Monday, March 21, 2022

Converting Ami Pro .SAM files to .doc or .txt

Ami Pro was by far the best word processor of it's time. That was the time of Windows 3.1, and later Windows 95. It was bought by Lotus, and instead of being developed into the word processor I wish I would have now, it eventually disappeared... 

Nowadays, there is no easy way to get to the content of these old .sam files. The files are just plain ASCII text (except when they have embedded bitmap images). But extracting the raw text from the files is not simple. For example, all accented characters are written in a strange format: "é" is written as "<\i>" in the file, "à" as "<\`>", etc.

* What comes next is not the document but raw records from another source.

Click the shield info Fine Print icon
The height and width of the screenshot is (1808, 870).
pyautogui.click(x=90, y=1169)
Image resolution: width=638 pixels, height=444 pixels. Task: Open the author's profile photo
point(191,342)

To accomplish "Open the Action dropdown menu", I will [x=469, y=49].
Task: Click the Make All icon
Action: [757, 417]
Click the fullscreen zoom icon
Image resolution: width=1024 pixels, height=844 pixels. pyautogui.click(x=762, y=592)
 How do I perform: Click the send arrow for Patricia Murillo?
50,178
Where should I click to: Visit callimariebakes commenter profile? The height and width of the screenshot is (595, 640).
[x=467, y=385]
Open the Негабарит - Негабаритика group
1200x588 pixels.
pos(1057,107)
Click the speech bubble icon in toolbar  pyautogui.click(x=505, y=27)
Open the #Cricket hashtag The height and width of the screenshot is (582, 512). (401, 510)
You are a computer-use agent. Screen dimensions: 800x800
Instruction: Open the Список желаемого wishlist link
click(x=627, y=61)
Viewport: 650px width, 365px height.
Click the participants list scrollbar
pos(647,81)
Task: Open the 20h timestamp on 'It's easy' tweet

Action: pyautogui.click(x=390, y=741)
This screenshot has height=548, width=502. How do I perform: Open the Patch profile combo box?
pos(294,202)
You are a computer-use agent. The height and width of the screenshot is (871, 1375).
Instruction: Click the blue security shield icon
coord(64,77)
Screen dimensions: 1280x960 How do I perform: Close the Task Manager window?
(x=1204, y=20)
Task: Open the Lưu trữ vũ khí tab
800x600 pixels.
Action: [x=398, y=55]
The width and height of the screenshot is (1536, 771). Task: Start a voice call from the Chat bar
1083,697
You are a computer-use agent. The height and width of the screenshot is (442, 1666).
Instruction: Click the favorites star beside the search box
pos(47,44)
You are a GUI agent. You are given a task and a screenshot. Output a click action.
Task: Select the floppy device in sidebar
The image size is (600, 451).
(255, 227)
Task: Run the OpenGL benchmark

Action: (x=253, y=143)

After trying various solutions like installing Windows NT 4 into a virtual machine, or directly installing Lotus Ami Pro 3.1 into an old Windows XP VM, I came across mentions of a plugin for Microsoft Word that would allow it to read .sam files. That plugin itself was hard to find. It seems to have been included in old Microsoft converter packs which are not available anymore. This blog post from 2011 explains how to install the "Ami Pro" plugin from http://www.gmayor.com/downloads.htm but unfortunately the download is not available there anymore, saying "Sadly this old filter no longer appears to work".

Eventually, I could find it at http://www.lotusamipro.com/ where it can still be downloaded : http://www.lotusamipro.com/files/word2ami.zip

And it does work in MS Word 2003, which I had in an old Windows XP virtual machine.

So, if you have Word 2003,

  • Get that file from http://www.lotusamipro.com/files/word2ami.zip (or from here)
  • Copy "Ami332.cnv"
    to "C:\Program Files\Common Files\Microsoft Shared\TextConv\Ami332.cnv"
  • Open Word, and in the File / Open... window, under "Files of type:" select "Ami Pro 3.o (*.sam)" (or "All Files (*.*)")
    You will get this warning on which you will have to click "Yes":
    This file needs to be opened by the Ami Pro 3.0 text converter, which may pose a security risk if the file you are opening is a malicious file. Choose Yes to open this file only if you are sure it is from a trusted source.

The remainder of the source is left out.